** start DATA EXCERPTS **
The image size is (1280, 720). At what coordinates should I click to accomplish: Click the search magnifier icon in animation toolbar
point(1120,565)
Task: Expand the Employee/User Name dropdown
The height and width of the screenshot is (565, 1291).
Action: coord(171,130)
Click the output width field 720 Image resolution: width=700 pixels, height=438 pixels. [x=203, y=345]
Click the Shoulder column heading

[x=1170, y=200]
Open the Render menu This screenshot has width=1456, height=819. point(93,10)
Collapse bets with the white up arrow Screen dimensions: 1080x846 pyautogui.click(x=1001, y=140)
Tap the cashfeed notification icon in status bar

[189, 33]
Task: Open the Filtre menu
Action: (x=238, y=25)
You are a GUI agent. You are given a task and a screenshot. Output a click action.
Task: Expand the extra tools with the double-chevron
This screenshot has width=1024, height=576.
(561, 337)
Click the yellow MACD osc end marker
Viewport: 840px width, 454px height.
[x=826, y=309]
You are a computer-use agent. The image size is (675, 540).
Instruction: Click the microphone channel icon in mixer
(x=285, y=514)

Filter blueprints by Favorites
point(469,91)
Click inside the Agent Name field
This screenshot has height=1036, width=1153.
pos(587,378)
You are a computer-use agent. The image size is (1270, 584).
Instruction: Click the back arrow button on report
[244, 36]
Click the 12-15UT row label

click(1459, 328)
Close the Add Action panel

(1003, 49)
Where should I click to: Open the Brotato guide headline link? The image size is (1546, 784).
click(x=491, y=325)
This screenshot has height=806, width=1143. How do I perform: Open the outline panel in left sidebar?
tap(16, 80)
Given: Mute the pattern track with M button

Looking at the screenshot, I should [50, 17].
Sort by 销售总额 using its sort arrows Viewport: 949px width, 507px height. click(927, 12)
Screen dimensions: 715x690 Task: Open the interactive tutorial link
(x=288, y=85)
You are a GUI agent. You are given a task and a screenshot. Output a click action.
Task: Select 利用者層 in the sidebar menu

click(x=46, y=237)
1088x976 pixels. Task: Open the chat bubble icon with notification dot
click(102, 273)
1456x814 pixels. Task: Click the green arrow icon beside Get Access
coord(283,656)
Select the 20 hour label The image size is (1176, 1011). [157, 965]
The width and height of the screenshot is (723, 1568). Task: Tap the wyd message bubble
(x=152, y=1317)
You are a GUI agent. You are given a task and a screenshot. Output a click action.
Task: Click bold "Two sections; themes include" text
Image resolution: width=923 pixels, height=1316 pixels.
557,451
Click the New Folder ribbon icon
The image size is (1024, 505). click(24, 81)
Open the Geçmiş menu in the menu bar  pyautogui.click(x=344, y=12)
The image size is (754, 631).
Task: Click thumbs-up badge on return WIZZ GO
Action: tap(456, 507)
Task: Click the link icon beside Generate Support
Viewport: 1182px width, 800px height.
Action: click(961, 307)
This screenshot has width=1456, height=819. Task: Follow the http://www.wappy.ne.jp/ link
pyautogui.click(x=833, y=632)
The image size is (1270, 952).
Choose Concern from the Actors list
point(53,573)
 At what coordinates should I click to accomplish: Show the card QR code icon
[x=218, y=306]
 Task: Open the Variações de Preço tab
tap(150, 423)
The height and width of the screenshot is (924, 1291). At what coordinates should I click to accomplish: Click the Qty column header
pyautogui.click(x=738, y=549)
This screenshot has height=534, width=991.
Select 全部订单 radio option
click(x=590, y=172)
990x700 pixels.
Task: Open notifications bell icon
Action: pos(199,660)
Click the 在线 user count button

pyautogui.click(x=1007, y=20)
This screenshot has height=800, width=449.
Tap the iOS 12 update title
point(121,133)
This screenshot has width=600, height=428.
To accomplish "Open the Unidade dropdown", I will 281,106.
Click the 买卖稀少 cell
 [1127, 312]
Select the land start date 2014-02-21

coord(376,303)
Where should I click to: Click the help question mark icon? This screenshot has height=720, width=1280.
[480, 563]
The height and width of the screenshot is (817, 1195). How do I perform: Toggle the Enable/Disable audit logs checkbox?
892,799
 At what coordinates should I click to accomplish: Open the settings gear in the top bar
** end DATA EXCERPTS **
■ WHAT THE TASK ASKS
Rewrite the lines starting at the one containing "The height and width of the screenshot is (817, 1195)." and ending with the last line, keeping each request and adding 52 to every coordinate in the answers.

■ WRITTEN SOLUTION
The height and width of the screenshot is (817, 1195). How do I perform: Toggle the Enable/Disable audit logs checkbox?
944,851
 At what coordinates should I click to accomplish: Open the settings gear in the top bar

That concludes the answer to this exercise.